DATA FOR THE TASK:
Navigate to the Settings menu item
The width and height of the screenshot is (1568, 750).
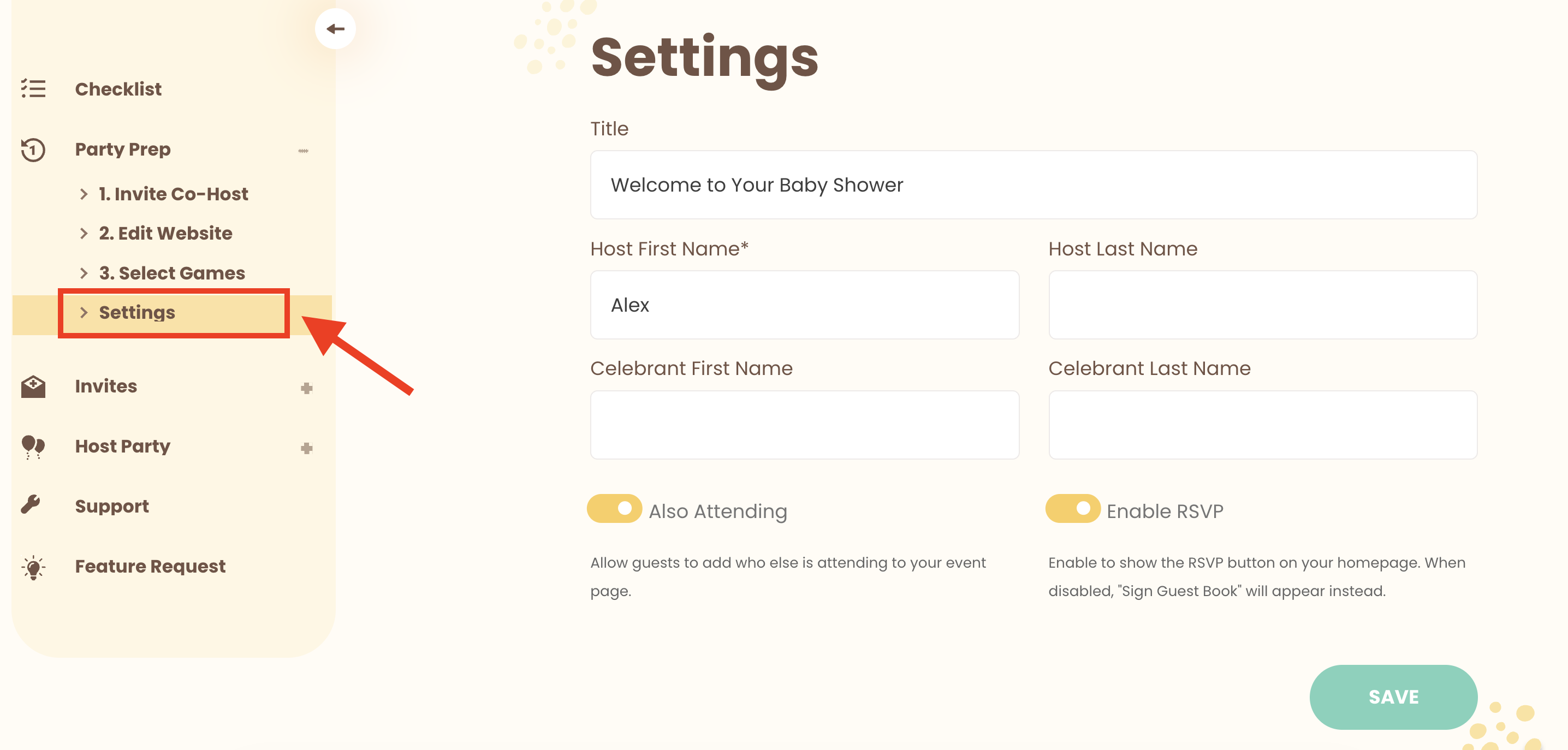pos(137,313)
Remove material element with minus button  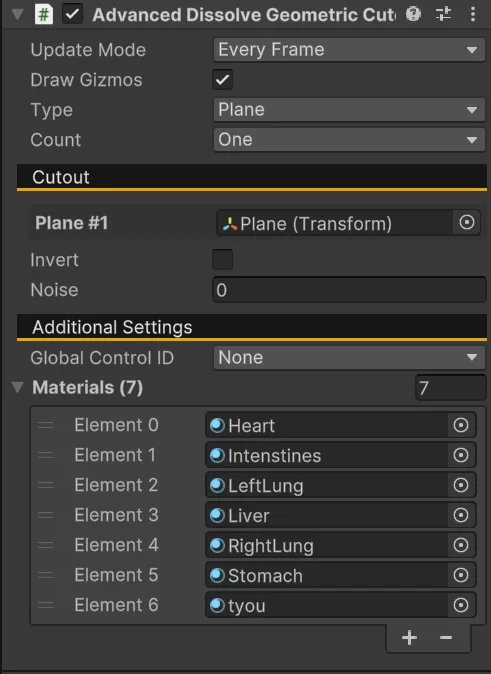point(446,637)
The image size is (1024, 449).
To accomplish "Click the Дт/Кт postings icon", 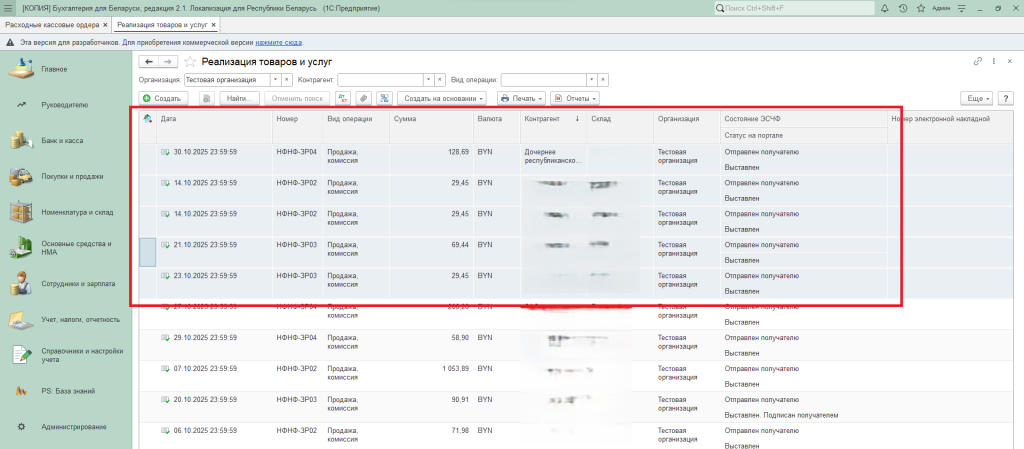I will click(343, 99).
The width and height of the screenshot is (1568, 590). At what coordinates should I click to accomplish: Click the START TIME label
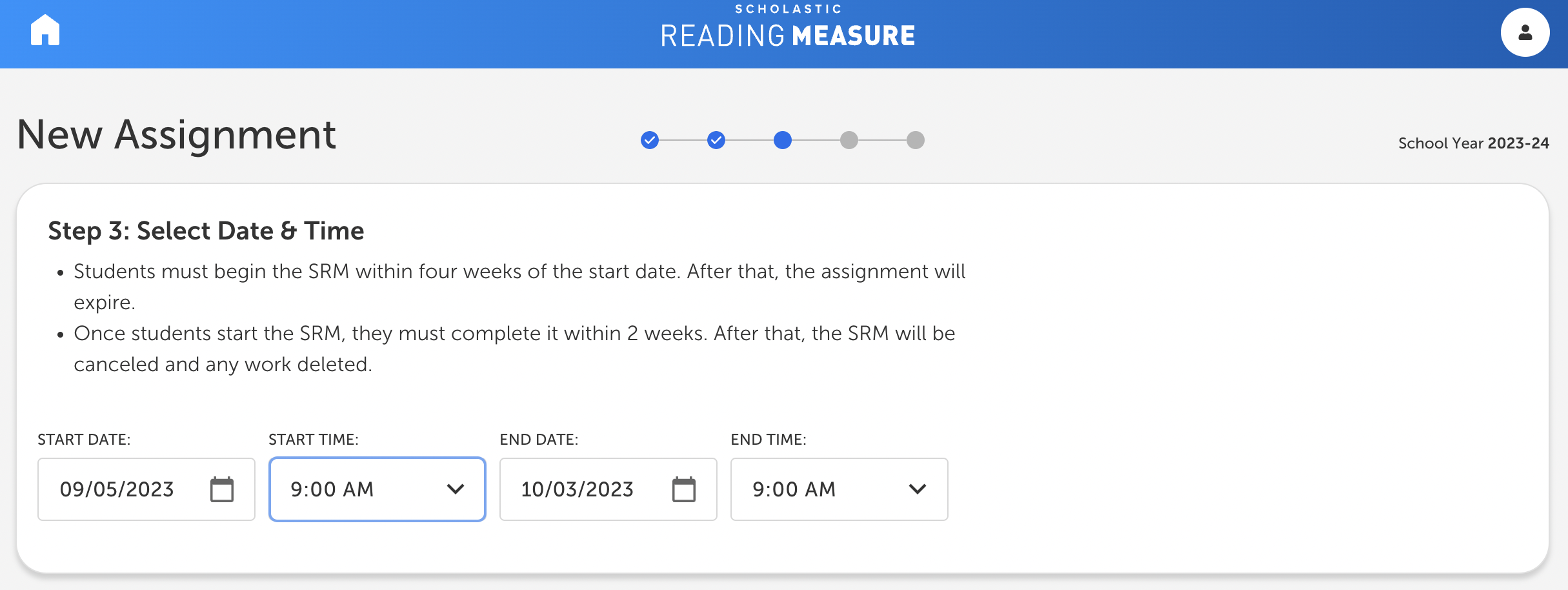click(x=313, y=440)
--
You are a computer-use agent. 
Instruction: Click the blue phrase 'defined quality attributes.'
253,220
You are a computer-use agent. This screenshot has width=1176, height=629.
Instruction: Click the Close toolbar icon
* * *
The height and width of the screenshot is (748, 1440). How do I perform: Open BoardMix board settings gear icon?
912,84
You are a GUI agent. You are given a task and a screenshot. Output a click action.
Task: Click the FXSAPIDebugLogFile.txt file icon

REQUIRED ACTION: In how many lines of the data does the string "agent" appear? Only the number should be given.

TASK RESPONSE: 3